══ MATERIAL TO PROCESS
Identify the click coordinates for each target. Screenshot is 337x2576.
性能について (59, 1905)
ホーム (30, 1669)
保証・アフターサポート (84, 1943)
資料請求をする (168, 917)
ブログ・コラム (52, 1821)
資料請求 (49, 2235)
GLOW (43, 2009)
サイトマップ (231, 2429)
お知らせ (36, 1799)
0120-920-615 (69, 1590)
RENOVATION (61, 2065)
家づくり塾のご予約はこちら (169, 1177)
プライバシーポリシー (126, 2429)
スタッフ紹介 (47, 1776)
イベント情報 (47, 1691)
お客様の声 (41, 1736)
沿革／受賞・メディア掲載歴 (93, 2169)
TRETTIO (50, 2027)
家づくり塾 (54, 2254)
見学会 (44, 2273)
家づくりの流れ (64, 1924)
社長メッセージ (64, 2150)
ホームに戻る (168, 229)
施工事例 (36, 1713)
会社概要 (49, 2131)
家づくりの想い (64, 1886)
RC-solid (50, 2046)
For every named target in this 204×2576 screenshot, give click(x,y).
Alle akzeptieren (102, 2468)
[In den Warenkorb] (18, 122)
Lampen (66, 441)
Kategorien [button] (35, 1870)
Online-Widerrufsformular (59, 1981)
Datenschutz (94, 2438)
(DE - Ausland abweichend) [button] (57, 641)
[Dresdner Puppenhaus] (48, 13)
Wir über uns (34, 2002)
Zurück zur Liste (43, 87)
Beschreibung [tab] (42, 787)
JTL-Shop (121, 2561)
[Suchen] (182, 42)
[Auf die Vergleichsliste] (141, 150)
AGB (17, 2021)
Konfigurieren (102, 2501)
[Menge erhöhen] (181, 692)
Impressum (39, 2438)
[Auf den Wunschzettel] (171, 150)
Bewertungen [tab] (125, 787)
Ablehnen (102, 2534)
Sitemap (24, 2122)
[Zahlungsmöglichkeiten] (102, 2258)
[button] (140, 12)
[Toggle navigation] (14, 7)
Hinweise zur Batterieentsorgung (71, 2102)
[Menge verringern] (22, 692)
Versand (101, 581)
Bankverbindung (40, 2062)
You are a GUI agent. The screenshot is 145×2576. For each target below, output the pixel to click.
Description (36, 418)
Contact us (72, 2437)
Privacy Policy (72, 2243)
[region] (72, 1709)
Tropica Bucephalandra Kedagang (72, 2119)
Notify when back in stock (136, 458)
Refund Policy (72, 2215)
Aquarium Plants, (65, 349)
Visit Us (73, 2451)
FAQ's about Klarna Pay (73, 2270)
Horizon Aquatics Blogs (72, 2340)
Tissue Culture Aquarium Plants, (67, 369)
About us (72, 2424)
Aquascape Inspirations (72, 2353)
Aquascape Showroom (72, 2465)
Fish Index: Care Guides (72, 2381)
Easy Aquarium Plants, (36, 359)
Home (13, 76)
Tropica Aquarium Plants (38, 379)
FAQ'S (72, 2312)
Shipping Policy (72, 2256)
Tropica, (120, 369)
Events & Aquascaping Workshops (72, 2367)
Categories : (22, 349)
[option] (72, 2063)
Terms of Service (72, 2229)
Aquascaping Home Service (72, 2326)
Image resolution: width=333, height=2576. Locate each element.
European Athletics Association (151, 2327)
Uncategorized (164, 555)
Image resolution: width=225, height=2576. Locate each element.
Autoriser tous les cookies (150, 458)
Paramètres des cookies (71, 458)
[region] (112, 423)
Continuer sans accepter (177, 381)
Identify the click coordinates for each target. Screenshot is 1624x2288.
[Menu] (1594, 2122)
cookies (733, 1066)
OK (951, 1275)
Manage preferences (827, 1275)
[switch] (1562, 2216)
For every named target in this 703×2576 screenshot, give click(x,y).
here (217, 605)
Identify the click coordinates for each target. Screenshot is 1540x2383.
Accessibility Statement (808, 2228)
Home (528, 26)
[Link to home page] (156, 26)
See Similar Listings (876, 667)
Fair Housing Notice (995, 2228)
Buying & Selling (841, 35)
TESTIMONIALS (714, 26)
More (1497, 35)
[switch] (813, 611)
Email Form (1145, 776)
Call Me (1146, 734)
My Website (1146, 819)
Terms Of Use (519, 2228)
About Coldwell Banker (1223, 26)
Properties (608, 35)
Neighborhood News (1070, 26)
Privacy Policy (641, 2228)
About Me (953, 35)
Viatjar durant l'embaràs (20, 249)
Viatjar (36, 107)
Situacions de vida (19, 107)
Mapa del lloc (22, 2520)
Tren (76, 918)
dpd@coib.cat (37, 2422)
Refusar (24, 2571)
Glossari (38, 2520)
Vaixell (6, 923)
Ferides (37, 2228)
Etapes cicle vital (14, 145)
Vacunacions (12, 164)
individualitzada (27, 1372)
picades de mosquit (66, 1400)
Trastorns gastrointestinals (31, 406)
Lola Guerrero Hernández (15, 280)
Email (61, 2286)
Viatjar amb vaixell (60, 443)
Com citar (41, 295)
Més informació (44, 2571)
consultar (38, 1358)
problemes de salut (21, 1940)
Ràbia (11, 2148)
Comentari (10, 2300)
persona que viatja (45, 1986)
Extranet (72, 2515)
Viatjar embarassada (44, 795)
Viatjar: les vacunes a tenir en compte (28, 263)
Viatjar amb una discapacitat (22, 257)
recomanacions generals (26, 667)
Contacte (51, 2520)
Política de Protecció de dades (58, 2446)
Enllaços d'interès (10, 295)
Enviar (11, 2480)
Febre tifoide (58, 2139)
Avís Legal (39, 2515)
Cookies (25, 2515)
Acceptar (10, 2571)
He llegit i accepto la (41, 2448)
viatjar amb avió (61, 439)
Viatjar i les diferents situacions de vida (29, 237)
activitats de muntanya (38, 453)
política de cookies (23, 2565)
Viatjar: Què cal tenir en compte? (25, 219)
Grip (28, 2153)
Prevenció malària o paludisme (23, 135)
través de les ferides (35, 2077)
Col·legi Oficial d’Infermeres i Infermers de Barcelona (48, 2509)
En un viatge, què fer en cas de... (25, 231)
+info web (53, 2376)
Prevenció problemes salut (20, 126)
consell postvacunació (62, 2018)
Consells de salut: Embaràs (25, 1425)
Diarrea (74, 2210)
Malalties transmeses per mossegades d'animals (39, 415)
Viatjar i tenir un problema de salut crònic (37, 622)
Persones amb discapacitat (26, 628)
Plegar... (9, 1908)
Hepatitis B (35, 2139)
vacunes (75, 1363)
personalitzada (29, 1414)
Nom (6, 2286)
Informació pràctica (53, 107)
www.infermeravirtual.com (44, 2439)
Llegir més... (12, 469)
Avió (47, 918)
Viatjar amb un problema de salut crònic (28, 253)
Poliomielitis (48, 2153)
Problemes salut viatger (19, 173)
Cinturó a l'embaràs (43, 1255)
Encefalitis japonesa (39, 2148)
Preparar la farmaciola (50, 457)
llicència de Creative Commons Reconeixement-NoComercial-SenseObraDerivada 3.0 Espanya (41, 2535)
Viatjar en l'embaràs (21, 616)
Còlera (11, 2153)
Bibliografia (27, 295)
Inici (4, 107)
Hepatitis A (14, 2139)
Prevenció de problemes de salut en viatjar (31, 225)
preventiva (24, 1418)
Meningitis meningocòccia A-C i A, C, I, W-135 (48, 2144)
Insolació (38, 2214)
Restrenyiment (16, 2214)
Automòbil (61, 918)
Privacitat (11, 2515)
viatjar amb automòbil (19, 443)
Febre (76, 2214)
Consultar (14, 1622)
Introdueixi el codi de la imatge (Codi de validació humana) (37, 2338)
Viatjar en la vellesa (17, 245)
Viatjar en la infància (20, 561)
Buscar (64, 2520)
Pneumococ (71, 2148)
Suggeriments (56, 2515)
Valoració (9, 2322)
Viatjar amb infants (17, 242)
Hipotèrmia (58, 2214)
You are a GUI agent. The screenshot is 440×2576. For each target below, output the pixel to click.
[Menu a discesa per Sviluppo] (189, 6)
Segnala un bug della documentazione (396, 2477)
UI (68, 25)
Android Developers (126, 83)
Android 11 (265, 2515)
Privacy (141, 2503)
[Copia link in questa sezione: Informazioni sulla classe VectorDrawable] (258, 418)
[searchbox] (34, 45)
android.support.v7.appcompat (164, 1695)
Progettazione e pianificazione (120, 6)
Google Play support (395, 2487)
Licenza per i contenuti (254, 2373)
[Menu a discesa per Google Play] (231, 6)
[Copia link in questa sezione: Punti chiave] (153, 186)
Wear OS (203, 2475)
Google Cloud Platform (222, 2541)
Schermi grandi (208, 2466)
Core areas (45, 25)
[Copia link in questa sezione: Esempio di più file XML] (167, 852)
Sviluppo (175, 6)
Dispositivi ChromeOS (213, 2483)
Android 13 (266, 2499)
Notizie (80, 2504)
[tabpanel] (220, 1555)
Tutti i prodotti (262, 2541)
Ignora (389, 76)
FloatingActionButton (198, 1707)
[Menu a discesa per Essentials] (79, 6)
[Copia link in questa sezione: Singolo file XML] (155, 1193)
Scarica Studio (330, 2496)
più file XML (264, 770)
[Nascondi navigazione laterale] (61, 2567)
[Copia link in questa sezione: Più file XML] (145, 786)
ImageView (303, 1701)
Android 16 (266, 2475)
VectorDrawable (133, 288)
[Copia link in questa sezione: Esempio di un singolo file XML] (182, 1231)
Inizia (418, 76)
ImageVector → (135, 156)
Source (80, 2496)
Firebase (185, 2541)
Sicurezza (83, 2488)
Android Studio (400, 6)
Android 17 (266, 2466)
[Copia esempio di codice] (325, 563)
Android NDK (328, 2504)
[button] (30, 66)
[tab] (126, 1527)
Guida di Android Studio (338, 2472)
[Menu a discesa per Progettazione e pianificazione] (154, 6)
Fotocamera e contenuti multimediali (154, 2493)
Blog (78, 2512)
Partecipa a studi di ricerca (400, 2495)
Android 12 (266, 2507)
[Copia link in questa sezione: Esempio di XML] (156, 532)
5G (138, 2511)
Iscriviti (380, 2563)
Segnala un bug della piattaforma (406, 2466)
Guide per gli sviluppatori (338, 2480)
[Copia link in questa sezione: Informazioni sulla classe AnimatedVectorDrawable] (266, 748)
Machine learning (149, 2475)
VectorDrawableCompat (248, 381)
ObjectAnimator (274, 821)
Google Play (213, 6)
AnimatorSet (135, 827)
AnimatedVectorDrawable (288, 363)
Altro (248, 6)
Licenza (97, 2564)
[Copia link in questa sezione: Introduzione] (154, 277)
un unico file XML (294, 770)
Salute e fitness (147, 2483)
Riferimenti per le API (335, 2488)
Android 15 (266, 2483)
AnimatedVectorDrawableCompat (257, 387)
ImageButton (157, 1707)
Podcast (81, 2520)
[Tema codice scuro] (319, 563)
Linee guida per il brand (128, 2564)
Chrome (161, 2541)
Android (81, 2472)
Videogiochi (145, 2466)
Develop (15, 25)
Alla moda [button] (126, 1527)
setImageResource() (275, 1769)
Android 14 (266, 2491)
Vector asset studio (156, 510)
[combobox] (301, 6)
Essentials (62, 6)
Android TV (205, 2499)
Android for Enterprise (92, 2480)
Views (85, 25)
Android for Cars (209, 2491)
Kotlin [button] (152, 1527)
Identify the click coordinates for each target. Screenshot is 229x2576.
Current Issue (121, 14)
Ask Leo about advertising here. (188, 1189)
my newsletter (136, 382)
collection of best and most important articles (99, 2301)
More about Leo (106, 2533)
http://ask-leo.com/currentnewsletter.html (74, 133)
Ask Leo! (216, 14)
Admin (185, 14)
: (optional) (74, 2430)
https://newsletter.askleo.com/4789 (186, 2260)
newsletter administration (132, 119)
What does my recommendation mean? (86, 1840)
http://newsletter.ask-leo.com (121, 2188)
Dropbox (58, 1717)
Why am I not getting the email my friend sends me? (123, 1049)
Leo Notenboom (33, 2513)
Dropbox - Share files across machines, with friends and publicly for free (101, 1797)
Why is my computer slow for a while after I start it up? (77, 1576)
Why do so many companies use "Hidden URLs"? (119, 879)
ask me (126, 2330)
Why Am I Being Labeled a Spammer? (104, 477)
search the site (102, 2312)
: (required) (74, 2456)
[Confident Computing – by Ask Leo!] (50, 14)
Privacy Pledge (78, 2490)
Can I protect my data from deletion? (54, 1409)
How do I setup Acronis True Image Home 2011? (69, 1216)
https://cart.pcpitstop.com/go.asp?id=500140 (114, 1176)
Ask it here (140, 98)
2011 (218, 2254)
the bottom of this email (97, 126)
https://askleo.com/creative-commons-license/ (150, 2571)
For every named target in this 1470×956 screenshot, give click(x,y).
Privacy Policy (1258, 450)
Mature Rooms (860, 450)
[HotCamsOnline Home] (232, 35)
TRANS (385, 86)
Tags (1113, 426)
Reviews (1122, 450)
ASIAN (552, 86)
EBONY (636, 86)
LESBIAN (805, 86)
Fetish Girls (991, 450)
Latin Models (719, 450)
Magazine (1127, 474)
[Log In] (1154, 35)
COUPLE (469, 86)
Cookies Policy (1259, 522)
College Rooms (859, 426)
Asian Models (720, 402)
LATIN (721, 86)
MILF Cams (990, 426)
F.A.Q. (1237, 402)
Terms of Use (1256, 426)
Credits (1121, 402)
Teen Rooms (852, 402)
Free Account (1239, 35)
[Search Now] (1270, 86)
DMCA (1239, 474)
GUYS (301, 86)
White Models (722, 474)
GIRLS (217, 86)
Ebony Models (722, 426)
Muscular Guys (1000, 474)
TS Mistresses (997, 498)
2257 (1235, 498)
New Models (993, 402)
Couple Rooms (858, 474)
════
**TASK BRIEF**
Leave out every line after the one with "Kategorien [button] (35, 1870)". Reproduce the material above exactly from its first line through that line.

**EXERCISE OUTPUT**
Identify the click coordinates for each target. Screenshot is 337x2576.
性能について (59, 1905)
ホーム (30, 1669)
保証・アフターサポート (84, 1943)
資料請求をする (168, 917)
ブログ・コラム (52, 1821)
資料請求 (49, 2235)
GLOW (43, 2009)
サイトマップ (231, 2429)
お知らせ (36, 1799)
0120-920-615 (69, 1590)
RENOVATION (61, 2065)
家づくり塾のご予約はこちら (169, 1177)
プライバシーポリシー (126, 2429)
スタッフ紹介 (47, 1776)
イベント情報 (47, 1691)
お客様の声 (41, 1736)
沿革／受賞・メディア掲載歴 (93, 2169)
TRETTIO (50, 2027)
家づくり塾 (54, 2254)
見学会 (44, 2273)
家づくりの流れ (64, 1924)
社長メッセージ (64, 2150)
ホームに戻る (168, 229)
施工事例 (36, 1713)
会社概要 (49, 2131)
家づくりの想い (64, 1886)
RC-solid (50, 2046)
For every named target in this 204×2576 screenshot, give click(x,y).
Alle akzeptieren (102, 2468)
[In den Warenkorb] (18, 122)
Lampen (66, 441)
Kategorien [button] (35, 1870)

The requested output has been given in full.